Faculty members may be drawn from the existing faculty in the medical colleges and other departments in the teaching institutions. The curriculum should be designed with special focus on how the information will be useful in understanding and managing genetic disorders.

The importance of access to literature cannot be emphasized enough. Being a relatively new discipline, there is constant addition of information to the existing literature. The faculty and students should have access to the most current literature.

Internships in a variety of clinics where genetic counseling is conducted is invaluable for the training of genetic counselors. Supervised counseling by the trainees is also important for their professional development.

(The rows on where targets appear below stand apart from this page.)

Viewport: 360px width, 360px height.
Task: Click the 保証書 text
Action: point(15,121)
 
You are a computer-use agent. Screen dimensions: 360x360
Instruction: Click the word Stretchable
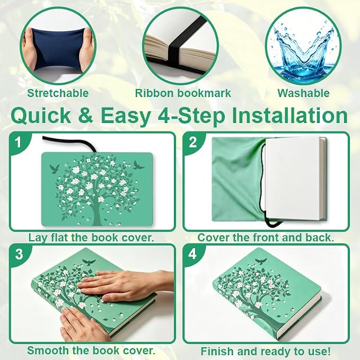click(x=58, y=93)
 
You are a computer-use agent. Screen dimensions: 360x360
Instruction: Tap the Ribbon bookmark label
click(x=183, y=93)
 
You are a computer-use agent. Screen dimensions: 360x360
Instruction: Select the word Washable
click(x=303, y=93)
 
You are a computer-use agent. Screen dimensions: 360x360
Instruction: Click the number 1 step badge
click(x=19, y=143)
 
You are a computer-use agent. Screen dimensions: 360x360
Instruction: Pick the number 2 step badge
click(x=193, y=142)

Role of genetic counselors

The role of a genetic counselor may vary and depends on the situation in which they function. Their activities include utilizing their skill in helping the clinician in the diagnosis and management of patients/families with a genetic disorder or a history of a genetic disorder. Another important activity of genetic counselors is to educate the patient/family on the various aspects of the genetic disorder in their family so that they can make informed decisions. The accurate diagnosis of a genetic disorder requires obtaining a detailed family history, review of the literature and use of specialized (sometimes relatively rare) laboratory testing. Many of these activities (including identifying a lab that performs the testing and making arrangements for these testing) can be time consuming. Genetic counselors can help physicians with these times consuming activities, thereby relieving the physicians to utilize their time more efficiently.

Conveying the diagnosis, results and risk figures in a manner that the patient/family fully understands can be challenging at times. This is because of the wide range of educational and socio-economic background of the patients/families. The genetic counselors can once again help the physicians during this process so that the physicians can use their time performing tasks that are more clinically relevant.

How the responsibilities of a genetic counselor are set up in a particular clinic/center is of course left to the discretion of the clinician responsible. Since genetic disorders are dealt with in a clinical setting, it is not unusual for patients to expect clinicians to be the individual they interact with. The clinician should discuss the role of the genetic counselor and inform the patient that the activities of the genetic counselor in the process of genetic evaluation and management are important and beneficial in the overall process. The clinician should also reassure the patient that the genetic counselor is a team member and discusses all the information with the physician so that the physician can arrive at the appropriate diagnosis and course of management - both of which are the ultimate goals for the patient/family.